I vow to myself that I will, from this point onwards, not belong to the nuthouse.  For in this nuthouse live the insane inmates who are always trying to be something, to improve themselves towards a lofty and ever-changing ideal that is defined by society.  The successful inmates seem to have an abundance of money, and yet a tremendous scarcity of time.  The occupation of mindless accumulation, whether money, possessions, or any other artifact or idea, while the reality of death which razes us to zero stares us straight in the face haw-professional, is the very height of lunacy.  The other extreme is perhaps just as nutty.  Having very little money, along with very little time, may perhaps be worse. A more wholesome path lies in the balance of both: having enough money, making a mark to determine the point of “enough”, and henceforth enjoying the ocean of time ahead.  Time is, and has always been, the most valuable resource we possess.  It is far more important than money, and poor indeed are the miserable souls who spend a lifetime accumulating and accomplishing such a dulling and unsatisfying aim.  Death marches onwards, and our meeting with the Figure at the boundary between, draws closer and closer to its culmination.  I pray to God that I, who am financially free, never, EVER, put the god of money and the god of work above me again.  I have paid my dues, attained my financial freedom, and I am better off dead than not utilizing my time living in the pure joy of the present moment.  Even if my company works or doesn’t work, whether my words reach millions or just a handful, or any endeavor is successful or a failure, I am no longer going to hold onto this belief that I am not worthy if I am not more successful.

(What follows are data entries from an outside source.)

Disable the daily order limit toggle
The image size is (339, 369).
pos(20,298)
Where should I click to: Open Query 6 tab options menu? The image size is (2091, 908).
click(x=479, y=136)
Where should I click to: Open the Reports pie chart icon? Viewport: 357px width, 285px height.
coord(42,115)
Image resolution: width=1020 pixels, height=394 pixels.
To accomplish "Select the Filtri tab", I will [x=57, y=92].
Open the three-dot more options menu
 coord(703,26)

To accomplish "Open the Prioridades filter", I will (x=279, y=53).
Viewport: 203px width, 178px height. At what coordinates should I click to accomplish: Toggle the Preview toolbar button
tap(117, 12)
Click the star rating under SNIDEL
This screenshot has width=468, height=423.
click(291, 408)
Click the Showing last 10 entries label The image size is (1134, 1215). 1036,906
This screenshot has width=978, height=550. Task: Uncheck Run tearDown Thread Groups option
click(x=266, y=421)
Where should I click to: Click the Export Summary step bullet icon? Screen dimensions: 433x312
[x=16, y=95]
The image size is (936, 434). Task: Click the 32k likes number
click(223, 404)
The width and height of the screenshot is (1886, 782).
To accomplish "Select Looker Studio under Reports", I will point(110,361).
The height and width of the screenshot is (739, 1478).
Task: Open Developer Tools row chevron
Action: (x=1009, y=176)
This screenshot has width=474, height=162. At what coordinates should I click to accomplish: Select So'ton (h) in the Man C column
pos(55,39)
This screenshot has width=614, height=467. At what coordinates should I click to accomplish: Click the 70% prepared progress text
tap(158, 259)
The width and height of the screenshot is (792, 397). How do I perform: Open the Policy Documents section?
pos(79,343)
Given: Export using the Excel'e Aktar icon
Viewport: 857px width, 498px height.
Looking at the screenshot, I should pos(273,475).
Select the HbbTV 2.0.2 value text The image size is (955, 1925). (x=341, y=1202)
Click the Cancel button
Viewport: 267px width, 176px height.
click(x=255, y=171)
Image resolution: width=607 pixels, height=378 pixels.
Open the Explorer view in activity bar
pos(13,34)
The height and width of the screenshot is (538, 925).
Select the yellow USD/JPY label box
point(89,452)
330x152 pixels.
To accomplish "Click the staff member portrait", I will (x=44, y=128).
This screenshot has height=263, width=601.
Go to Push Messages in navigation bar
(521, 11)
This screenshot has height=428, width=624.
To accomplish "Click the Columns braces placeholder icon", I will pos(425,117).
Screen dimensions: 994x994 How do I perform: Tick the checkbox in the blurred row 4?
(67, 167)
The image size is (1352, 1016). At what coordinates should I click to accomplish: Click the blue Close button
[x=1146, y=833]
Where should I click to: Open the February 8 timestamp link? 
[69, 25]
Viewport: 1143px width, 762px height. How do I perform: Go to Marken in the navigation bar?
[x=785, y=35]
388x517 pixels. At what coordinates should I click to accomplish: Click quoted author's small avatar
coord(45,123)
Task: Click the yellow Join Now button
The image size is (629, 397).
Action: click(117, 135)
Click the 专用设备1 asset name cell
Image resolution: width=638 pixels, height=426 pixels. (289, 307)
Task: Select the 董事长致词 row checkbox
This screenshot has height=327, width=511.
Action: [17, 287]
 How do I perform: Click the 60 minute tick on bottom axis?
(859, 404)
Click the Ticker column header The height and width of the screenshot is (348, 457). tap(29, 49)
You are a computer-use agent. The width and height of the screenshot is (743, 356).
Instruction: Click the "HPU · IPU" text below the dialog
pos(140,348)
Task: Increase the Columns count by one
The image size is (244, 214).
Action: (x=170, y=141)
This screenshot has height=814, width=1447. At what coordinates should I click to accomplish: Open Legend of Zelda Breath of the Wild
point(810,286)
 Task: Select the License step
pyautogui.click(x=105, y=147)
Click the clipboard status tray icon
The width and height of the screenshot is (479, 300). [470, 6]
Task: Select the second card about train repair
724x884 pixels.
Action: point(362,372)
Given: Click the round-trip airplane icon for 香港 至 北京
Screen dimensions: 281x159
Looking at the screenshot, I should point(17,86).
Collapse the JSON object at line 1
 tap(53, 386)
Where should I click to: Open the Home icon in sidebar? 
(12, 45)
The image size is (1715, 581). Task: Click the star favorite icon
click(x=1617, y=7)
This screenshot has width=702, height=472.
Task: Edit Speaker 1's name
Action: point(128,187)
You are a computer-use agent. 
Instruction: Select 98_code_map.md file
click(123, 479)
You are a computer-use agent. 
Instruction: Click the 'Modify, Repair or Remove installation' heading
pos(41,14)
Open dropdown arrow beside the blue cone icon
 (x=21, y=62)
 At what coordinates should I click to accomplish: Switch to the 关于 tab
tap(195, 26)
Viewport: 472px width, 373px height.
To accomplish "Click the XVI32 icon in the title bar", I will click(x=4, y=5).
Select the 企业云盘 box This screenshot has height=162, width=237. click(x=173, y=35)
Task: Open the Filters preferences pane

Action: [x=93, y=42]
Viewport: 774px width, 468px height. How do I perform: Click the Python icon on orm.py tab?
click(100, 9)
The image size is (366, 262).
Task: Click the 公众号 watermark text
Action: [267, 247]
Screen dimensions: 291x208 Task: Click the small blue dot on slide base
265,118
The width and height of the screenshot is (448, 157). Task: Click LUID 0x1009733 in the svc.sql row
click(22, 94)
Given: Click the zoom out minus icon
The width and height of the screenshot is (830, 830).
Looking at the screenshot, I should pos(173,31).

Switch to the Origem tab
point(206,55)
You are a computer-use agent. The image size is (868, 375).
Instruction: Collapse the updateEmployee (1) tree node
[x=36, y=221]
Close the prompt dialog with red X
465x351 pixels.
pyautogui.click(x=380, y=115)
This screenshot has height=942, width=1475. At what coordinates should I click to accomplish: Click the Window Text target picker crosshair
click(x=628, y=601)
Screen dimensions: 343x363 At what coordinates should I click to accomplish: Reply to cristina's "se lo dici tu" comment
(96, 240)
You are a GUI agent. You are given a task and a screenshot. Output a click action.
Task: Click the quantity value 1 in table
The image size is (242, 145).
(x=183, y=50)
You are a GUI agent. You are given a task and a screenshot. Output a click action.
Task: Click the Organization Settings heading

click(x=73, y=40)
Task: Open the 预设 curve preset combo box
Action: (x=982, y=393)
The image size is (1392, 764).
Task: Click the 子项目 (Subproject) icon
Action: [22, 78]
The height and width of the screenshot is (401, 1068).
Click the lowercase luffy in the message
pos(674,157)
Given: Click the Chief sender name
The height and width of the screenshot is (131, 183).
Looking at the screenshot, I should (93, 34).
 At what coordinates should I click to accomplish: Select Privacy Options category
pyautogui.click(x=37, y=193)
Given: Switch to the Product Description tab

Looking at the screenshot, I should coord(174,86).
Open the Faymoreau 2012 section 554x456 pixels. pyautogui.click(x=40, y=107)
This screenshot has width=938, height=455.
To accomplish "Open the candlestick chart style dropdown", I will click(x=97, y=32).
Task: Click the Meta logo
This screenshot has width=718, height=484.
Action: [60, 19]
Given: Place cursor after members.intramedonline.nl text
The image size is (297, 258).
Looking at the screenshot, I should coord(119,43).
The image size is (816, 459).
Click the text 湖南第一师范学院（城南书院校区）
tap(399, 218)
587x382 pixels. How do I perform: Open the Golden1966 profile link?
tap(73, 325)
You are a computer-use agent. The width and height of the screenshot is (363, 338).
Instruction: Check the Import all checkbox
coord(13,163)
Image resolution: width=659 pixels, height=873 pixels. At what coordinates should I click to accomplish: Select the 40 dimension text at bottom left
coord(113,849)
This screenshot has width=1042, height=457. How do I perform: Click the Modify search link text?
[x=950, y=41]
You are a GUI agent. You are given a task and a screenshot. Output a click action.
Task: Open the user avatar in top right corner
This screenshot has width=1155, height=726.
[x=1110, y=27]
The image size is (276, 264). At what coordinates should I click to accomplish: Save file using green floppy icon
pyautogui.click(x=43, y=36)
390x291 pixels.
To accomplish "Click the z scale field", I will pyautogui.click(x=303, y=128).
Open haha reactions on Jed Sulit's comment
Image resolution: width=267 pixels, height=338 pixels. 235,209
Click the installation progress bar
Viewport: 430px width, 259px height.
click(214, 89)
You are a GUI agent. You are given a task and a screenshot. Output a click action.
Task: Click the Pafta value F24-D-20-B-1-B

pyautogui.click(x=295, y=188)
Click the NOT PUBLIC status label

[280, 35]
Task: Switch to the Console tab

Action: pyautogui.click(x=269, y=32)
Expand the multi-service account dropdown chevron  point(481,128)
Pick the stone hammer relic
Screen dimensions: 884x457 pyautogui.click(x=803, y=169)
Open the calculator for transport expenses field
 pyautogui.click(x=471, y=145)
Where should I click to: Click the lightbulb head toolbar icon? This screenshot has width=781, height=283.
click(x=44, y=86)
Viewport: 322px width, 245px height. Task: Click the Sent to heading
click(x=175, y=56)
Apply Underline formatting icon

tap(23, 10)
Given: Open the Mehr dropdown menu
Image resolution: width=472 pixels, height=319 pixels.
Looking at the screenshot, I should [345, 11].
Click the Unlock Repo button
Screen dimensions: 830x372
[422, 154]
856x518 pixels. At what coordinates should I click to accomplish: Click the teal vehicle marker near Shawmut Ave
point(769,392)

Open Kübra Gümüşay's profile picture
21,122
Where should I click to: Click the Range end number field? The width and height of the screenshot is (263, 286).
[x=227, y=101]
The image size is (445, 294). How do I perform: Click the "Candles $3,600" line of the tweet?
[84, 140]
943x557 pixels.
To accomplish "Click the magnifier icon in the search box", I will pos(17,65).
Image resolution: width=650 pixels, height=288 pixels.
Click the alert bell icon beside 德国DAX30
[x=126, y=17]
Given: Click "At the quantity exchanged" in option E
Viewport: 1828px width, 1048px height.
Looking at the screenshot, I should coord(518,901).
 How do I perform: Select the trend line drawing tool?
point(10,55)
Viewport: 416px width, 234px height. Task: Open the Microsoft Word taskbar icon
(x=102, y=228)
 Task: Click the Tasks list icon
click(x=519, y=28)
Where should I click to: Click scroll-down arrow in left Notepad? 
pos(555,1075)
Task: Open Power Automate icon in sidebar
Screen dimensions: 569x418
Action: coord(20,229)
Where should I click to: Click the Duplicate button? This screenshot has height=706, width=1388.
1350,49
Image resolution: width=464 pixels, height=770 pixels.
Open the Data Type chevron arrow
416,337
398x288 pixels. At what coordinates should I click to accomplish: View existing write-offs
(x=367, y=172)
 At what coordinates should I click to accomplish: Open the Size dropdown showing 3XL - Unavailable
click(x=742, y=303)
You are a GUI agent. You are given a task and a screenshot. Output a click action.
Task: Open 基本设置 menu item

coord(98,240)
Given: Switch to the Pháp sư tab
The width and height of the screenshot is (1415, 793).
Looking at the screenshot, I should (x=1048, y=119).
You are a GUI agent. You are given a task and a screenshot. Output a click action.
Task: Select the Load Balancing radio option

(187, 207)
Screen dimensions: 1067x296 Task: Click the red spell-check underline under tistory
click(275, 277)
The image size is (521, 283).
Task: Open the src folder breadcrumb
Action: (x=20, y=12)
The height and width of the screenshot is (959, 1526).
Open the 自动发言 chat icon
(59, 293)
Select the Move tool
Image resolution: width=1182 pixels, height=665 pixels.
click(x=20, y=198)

I have, truly, nothing I have to do and nowhere I have to go.  Anything else or anywhere else is not here and will inevitably cause anxiety in my life once compared to the present moment.  Living in the past or future precludes the present, and I know that I will not be happy as a result.  I must put the present above all else, for the present is really all there is.  Even the past and future can only be experienced as an idea in the mind – it can never be experienced in actuality.  My desire to accumulate knowledge in the future or to work on my company in the future, must come second to the present moment.  From this moment onwards, I will do so.

Remember this always:  I have nowhere I have to go and nothing I have to do.  I am here and the present moment is all I have to enjoy. The Ocean of Time lies ahead!